Lisbeth Rüegg war zwanzig Jahre in der Kirchenpflege, wovon siebenhalb als Präsidentin. Noch länger im Amt war Regula Keller, nämlich siebenundzwanzig Jahre. Sie hat noch mit den Vorgängern der jetzigen Pfarrerin, mit Ulrich Knellwolf und mit Peter Wittwer, gearbeitet. Ebenfalls nach etlichen Jahren sind jetzt zurückgetreten: Verena Jezler (sieben Jahre), Henk La Roi (sechs Jahre) und Alberto Niederer (fünf Jahre). Bereits etwas früher zurückgetreten ist Jennifer Mandzjuk. Jürg Hürlimann sprach den Zurücktretenden für ihre Arbeit einen «grossen Dank und Anerkennung» aus, wenn er auch dem Wunsch von Lisbeth Rüegg nachkam und auf eine eingehende Würdigung der Leistungen der Zurücktretenden verzichtete.
Weil alle Beteiligten nun nach vorne schauen wollen und ein neues Gremium seine Arbeit aufnimmt, soll der Wunsch von Lisbeth Rüegg, keine schmutzige Wäsche zu waschen und jener von Renate von Ballmoos, die Geschichte nicht weiter in den Medien breit zu verhandeln, auch hier respektiert werden.

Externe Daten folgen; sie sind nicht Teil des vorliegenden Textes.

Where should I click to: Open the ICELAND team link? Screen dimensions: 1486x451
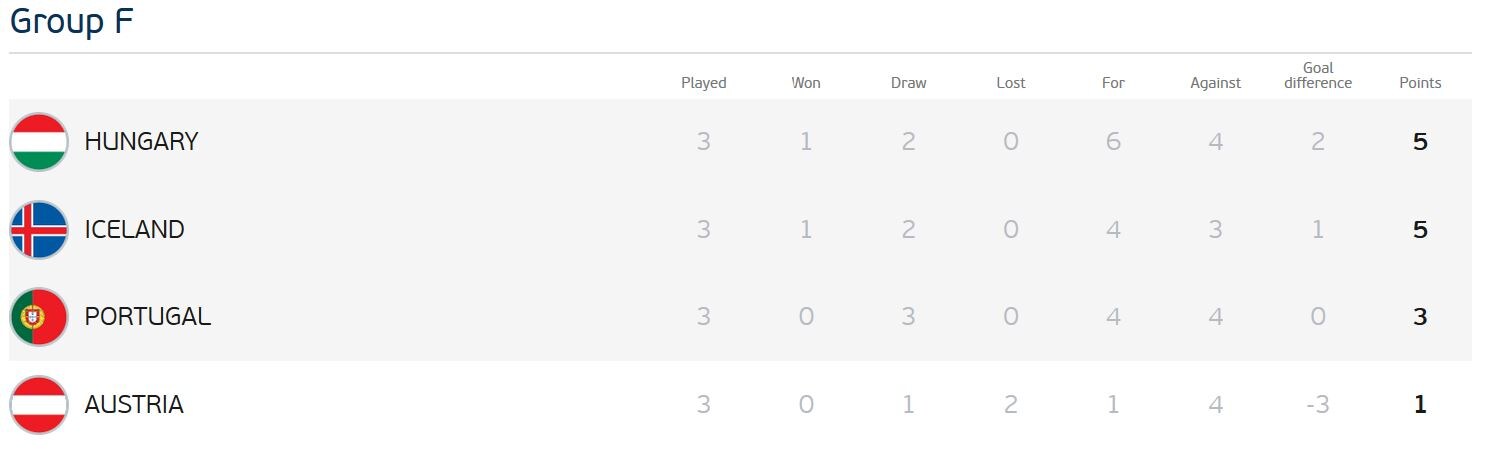pyautogui.click(x=134, y=230)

Abschliessend soll hier – beim Rücktritt eines ganzen Gremiums bleibt niemand, der ein Abschiedsgeschenk organisieren könnte – den Zurückgetretenen als Dank für ihre über all die Jahre geleistete Arbeit symbolisch ein Blumenstrauss überreicht werden. Und ebenso den neu Gewählten, mit den besten Wünschen für ihre anspruchsvolle Aufgabe.